### Supplied records

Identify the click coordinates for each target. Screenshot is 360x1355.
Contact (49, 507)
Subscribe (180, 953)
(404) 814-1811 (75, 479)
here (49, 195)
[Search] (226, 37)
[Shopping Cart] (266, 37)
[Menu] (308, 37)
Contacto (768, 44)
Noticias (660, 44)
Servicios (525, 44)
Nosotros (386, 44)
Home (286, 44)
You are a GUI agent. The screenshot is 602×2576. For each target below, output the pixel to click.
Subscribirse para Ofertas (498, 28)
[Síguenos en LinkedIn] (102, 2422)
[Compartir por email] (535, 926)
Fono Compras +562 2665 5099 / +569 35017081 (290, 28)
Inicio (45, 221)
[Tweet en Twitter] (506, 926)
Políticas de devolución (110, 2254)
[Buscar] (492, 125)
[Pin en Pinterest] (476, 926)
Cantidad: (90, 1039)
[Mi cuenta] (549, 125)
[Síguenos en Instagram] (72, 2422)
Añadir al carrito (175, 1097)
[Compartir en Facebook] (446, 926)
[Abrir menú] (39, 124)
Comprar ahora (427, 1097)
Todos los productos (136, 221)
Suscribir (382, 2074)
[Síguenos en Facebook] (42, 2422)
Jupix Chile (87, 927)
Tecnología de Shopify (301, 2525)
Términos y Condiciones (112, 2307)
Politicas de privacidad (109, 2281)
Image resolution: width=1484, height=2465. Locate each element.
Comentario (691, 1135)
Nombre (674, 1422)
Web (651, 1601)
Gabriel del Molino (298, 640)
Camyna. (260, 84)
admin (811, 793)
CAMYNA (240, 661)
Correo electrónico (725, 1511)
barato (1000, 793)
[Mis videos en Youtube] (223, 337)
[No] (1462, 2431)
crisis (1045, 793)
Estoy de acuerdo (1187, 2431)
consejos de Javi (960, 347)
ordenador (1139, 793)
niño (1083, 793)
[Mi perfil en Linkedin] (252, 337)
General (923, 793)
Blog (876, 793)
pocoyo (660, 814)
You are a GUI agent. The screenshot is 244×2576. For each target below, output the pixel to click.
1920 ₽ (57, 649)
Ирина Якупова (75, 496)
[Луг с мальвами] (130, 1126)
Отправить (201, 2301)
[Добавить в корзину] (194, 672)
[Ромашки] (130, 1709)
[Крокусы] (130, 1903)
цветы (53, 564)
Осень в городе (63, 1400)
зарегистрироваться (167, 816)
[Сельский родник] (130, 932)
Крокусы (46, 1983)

######

§ **Exercise**
Return the lines above, from the one containing "[Луг с мальвами] (130, 1126)" to the end, exactly as they stand.

§ **Solution below**
[Луг с мальвами] (130, 1126)
Отправить (201, 2301)
[Добавить в корзину] (194, 672)
[Ромашки] (130, 1709)
[Крокусы] (130, 1903)
цветы (53, 564)
Осень в городе (63, 1400)
зарегистрироваться (167, 816)
[Сельский родник] (130, 932)
Крокусы (46, 1983)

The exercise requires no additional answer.